• Exercises:
(a) Write out the passage of the birth story from "Once I reunited" to "a perfect family.".
(b) Continue the birth story from its last sentence, writing what comes next.

***** Excerpted text

I worry. A lot. When we left for the hospital at 4:30 am, the scene playing through my mind was the same one from Star Wars Episode III where Padamé passes away during labor. With all the modern technology and expertly trained physicians at our side it felt like the weight of everything I’ve ever known was on my shoulders. It’s hard to feel this way, but also keep it to myself and be supportive. I am certain I fail at that often.
The whole thing started out rather mundane. We walked into the hospital and Sadie got all hooked up. We knew that since we were inducing labor we had a long haul ahead of us. By 5 am, things were rolling along. Sadie was receiving her medications and the induction had begun. Everything was going really well, in fact I have rather nice memories of waiting there, just the two of us, to meet our new family member. At the same time, it was also incredibly boring. Sadie was drawing on her iPad, and I was playing a game or something.
In what seemed like the blink of an eye, over 10 hours had passed. It was 3:30pm. During that time, Sadie had changed course on her goal to give brith without painkillers. They had given her a sedative which had made her fall asleep for the last portion of our wait. I still can’t figure out where all that time went, but it ended very suddenly and with a bit of shock. A couple nurses came in, followed by a couple more. Within minutes, there had to have been 5-7 nurses surrounding Sadie, checking charts and saying things. I overheard one nurse whisper to another nurse something about contacting our Dr. She was asking if he’d been reached and what his thoughts were. I began to worry.
Sadie was pretty out of it, but a nurse informed us that they’d gotten in touch with our Dr and that they were pretty sure he’d made the decision to preform a cesarian section. It wasn’t our plan, but we were told the baby’s heart rate had dropped and they were concerned about his position. It’s amazing how the mind works in moments like these. What is a normal, daily procedure suddenly seemed like open heart surgery. I was afraid, and when they wheeled my wife and unborn child out of the room, I was more alone than I ever had been in my entire life. They prepped her for surgery, and I worried some more.
Both of our sets of parents came in, offered words of encouragement and seemed not worried at all. Of course they didn’t, it was a completely normal and almost expected thing. An emergency c-section barely qualifies as an “emergency” in most cases. But for me, it was absolutely that. An emergency.
Once I reunited with Sadie in the operating room, everything was better. She was awake, she was alert. The doctors and nurses had already began their work. Within a few minutes, I heard the greatest sound of my entire life. I heard my son take in hist first breath and begin crying. With all he had, he wailed, it was the very first thing he had ever succeeded at – being alive. When I saw him, it was everything I’d expected and so much more I couldn’t have. He was perfect. Sadie was perfect. We were a perfect family.

**********
***** Material provided

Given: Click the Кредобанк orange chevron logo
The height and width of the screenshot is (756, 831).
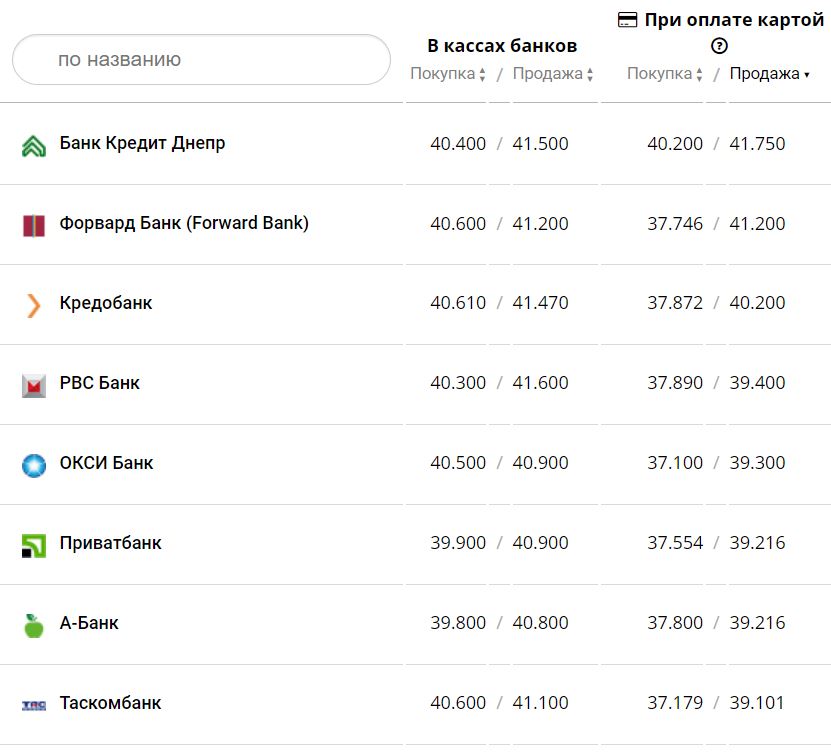Looking at the screenshot, I should coord(34,305).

**********

• Set of answers:
(a)
Once I reunited with Sadie in the operating room, everything was better. She was awake, she was alert. The doctors and nurses had already began their work. Within a few minutes, I heard the greatest sound of my entire life. I heard my son take in hist first breath and begin crying. With all he had, he wailed, it was the very first thing he had ever succeeded at – being alive. When I saw him, it was everything I’d expected and so much more I couldn’t have. He was perfect. Sadie was perfect. We were a perfect family.

(b)
The following few days were full of adjusting to life as a father. I was up that entire first night changing his diaper and watching Sadie feed him. It was fascinating. To meet my child and see all he could already do was more than I can type. He met most of his immediate family, his grandparents, aunt and uncle. I wasn’t so worried anymore. Everything seemed perfect.
Then… it wasn’t. As Sadie was discharged, one of the nurses became worried about Conor’s breathing. It seemed too fast. She had seen this before during her work in the Neonatal Intensive Care Unit. She took him down to NICU and before long, they admitted him. We were devastated. We were told we could stay that night, but then we would have to go home – without our child. After some deliberation, I determined we would be better at home that night and we went to sleep in our own bed.
Though only a few miles away, it felt like we were on an entirely different continent. Leaving Conor in the NICU was, hands down, the hardest thing I’ve ever done. We cried. We held each other, and we grew closer as a couple. We both felt it. Being parents had already changed us more than any other life event could have. Struggling through his highs and lows as he recovered from an unknown ailment was a powerful experience. Over the course of 7 days, we visited the hospital dozens of times.
After what felt like a lifetime, the doctors deemed Conor healthy enough to come home. It was Thanksgiving day. We actually did have a Thanksgiving baby! We were finally a complete family again, and I finally learned my purpose. I’m happy I documented his journey, though it was hard, we’re all home, happy and safe. I now look forward to the many years to come; the joys and scares, bounties and hardships we will all face together, as a family.